Activity: Look through the lines below and extract any with the word "Enable".

Available data:

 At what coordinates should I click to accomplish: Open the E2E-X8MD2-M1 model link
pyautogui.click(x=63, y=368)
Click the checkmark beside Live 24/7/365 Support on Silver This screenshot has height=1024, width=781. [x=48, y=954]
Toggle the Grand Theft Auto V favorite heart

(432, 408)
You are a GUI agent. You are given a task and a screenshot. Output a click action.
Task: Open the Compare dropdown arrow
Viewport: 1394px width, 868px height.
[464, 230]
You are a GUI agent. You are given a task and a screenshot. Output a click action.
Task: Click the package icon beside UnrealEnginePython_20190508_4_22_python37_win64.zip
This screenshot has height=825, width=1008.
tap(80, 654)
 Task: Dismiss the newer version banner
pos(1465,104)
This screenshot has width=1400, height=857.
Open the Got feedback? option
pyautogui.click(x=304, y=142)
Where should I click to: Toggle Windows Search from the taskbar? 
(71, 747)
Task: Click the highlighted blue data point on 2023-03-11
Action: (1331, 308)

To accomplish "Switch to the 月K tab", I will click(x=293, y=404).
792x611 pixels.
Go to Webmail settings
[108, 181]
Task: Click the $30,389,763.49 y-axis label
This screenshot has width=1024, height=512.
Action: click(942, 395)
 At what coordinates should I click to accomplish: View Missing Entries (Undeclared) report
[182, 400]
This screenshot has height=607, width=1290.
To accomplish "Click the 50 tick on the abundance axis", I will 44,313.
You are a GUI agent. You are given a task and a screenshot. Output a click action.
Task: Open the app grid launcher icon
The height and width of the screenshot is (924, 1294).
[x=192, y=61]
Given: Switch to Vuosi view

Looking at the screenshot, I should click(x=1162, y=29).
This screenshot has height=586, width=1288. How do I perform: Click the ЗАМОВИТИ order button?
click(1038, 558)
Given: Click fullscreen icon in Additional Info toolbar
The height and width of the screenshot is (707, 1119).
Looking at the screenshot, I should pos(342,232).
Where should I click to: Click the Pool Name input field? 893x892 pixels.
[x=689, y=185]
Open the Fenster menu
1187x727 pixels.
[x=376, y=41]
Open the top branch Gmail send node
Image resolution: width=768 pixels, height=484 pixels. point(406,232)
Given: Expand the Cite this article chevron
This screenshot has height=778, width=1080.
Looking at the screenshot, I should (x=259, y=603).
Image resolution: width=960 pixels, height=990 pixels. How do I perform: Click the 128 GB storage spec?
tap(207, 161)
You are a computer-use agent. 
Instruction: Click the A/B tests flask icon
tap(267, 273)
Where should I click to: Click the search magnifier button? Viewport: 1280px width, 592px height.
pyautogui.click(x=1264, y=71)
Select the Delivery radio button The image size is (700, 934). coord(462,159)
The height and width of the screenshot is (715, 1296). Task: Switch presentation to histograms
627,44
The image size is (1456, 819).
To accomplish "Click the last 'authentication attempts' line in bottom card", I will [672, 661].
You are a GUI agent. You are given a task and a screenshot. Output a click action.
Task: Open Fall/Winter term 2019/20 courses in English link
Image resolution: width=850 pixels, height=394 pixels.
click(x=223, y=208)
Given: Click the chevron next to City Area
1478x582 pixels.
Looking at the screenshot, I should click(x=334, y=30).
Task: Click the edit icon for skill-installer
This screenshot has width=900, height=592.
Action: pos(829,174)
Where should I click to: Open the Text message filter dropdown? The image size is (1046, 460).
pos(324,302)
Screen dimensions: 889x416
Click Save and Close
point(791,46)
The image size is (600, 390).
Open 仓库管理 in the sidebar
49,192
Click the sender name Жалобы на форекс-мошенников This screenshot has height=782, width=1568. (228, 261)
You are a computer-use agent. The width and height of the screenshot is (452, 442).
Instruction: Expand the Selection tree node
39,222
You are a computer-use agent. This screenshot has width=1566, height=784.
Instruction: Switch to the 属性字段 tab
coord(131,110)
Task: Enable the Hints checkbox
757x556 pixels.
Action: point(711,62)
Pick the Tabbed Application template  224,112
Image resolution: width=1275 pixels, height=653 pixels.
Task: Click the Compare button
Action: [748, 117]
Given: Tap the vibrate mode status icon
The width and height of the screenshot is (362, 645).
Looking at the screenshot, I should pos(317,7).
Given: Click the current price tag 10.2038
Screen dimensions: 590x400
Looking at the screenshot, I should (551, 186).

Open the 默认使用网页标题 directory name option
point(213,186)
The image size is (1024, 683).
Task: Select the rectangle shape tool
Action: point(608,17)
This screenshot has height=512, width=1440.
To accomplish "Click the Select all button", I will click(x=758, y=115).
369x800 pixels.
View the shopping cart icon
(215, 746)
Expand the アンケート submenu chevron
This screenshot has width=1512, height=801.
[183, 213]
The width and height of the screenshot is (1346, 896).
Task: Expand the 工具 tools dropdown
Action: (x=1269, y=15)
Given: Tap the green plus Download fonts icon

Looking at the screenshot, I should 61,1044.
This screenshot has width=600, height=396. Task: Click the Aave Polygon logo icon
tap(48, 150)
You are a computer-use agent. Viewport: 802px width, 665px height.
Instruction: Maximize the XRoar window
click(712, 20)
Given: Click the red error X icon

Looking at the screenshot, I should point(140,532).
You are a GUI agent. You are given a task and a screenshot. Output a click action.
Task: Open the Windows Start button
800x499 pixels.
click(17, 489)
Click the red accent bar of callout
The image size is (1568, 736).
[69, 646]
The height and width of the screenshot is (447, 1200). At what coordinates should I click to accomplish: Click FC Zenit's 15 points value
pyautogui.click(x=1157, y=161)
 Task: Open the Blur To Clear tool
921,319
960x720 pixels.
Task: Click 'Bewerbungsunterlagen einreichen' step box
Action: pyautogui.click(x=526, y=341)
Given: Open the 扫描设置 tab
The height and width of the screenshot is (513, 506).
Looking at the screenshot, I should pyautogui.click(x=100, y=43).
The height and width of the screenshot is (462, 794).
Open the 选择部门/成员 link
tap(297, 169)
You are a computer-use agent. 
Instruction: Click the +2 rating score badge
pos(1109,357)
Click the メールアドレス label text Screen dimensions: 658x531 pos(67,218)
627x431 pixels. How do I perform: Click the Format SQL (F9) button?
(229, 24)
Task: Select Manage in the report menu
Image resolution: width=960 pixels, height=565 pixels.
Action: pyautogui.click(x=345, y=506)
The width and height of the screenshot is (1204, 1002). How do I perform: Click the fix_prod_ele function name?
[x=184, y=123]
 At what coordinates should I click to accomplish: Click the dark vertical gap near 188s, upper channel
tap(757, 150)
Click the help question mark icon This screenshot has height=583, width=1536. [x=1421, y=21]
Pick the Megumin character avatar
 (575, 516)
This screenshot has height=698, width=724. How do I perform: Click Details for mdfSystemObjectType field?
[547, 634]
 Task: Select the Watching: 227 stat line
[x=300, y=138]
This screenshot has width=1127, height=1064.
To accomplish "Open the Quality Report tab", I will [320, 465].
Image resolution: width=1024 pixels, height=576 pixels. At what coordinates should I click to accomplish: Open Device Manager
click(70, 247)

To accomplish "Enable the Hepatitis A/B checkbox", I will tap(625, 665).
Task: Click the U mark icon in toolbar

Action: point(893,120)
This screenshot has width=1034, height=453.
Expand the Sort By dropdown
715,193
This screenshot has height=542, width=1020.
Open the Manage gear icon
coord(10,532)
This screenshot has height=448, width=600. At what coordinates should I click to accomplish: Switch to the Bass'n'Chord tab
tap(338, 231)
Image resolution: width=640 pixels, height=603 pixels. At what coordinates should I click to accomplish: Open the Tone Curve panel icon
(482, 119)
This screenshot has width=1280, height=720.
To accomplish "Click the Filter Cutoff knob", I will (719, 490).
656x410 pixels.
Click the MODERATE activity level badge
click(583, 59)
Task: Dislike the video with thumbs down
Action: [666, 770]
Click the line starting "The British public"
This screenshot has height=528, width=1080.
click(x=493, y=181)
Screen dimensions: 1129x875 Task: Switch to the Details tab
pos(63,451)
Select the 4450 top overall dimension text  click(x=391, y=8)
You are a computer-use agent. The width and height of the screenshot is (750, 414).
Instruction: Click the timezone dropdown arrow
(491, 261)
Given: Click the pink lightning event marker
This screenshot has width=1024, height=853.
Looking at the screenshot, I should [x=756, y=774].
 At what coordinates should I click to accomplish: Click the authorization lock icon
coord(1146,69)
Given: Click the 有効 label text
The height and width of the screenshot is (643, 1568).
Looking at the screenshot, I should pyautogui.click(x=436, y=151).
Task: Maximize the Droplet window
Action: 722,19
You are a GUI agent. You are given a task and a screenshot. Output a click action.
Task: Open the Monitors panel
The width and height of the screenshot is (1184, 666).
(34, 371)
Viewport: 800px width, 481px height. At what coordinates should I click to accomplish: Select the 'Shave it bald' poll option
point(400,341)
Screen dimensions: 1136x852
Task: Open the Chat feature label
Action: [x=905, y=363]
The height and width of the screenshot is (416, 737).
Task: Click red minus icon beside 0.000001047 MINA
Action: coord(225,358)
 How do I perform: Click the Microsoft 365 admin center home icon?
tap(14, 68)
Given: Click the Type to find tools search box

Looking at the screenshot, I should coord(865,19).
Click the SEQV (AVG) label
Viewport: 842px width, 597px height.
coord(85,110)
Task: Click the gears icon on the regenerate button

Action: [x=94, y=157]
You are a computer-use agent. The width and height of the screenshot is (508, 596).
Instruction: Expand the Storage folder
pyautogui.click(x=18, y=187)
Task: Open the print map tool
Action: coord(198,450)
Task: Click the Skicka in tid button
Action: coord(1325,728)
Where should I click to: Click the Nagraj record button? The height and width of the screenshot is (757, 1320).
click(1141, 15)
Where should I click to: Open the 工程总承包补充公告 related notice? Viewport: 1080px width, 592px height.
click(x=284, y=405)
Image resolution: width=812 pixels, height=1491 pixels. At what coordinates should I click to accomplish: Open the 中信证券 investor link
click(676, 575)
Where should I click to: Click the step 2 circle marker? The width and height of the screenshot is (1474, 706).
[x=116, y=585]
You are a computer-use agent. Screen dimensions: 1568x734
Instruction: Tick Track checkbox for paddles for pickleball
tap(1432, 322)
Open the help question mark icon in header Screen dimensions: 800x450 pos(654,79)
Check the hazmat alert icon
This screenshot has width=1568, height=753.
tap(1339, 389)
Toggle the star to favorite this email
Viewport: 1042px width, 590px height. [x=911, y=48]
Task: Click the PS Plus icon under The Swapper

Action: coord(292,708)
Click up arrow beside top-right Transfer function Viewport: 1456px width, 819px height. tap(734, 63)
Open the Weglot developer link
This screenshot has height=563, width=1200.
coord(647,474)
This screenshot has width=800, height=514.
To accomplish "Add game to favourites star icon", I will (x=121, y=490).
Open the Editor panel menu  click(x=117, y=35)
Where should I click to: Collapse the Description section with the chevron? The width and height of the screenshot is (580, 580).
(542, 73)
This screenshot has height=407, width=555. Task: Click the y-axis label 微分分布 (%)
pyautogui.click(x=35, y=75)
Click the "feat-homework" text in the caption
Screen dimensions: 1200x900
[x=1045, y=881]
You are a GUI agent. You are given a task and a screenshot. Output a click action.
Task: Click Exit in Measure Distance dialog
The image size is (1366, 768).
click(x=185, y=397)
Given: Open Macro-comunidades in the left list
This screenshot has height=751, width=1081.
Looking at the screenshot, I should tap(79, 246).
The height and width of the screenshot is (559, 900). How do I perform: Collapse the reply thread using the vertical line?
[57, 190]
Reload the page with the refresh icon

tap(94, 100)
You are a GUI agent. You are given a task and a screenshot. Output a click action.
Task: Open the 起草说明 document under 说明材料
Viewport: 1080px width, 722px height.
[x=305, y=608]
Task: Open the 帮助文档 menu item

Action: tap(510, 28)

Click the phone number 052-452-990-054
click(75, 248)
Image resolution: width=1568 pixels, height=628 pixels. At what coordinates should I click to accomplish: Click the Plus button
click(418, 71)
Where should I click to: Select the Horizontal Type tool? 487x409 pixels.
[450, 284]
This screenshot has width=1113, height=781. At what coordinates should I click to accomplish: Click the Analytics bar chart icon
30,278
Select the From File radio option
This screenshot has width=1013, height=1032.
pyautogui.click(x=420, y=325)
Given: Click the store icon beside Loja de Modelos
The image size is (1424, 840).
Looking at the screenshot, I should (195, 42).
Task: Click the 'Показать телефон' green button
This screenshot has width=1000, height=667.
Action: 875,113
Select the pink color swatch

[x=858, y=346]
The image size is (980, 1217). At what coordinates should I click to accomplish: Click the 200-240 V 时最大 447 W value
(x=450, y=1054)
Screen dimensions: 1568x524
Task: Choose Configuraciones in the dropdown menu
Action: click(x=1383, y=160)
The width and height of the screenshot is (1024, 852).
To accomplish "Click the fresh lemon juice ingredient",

Worked solution:
Task: Enable the Hints checkbox
To accomplish "Enable the Hepatitis A/B checkbox", I will tap(625, 665).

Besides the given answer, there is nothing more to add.